**EXTRACTED MATERIAL:**
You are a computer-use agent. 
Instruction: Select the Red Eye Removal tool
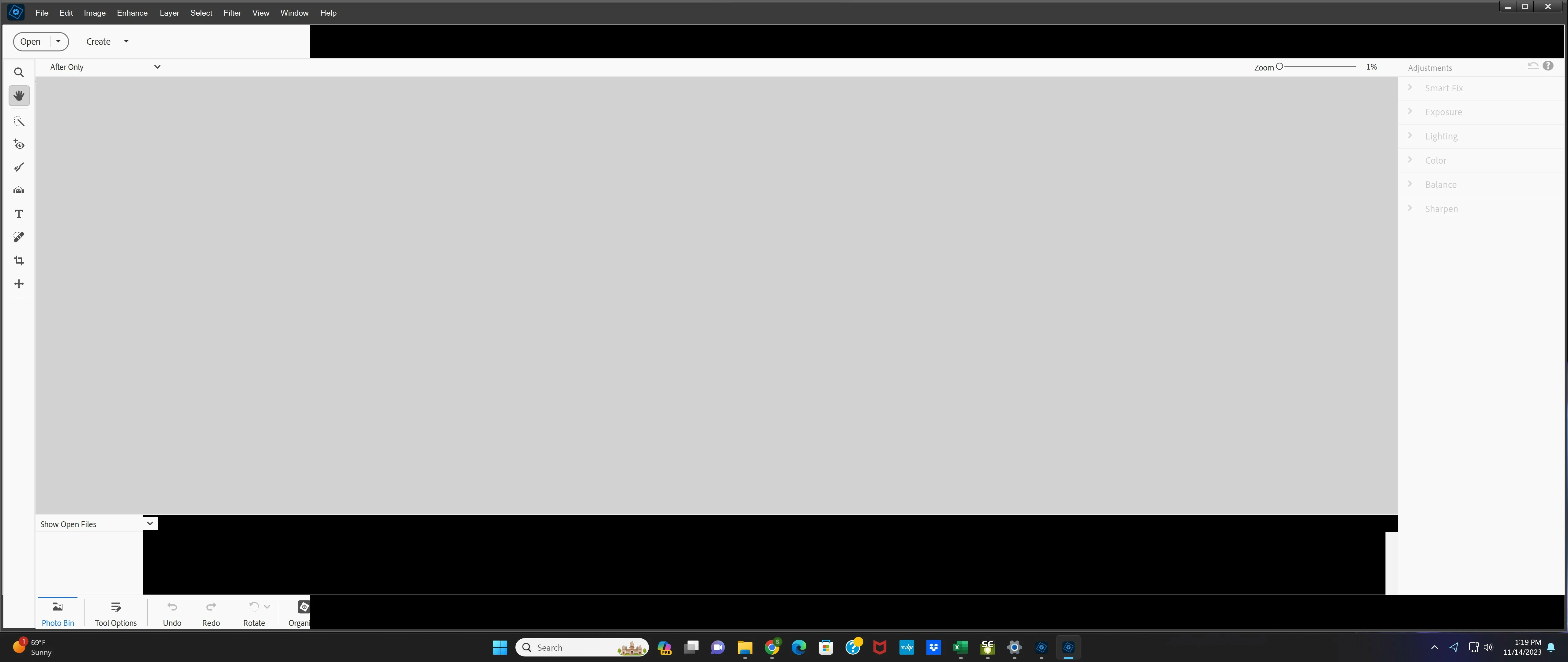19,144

--

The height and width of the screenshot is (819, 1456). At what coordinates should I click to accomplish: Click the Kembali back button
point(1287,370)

--

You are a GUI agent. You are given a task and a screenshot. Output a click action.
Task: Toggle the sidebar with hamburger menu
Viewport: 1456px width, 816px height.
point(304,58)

**TASK DESCRIPTION:**
Only lines holding the word "agent" are wanted here; copy each from the listing.

**SOLUTION TO THE PROBLEM:**
You are a computer-use agent. 
You are a GUI agent. You are given a task and a screenshot. Output a click action.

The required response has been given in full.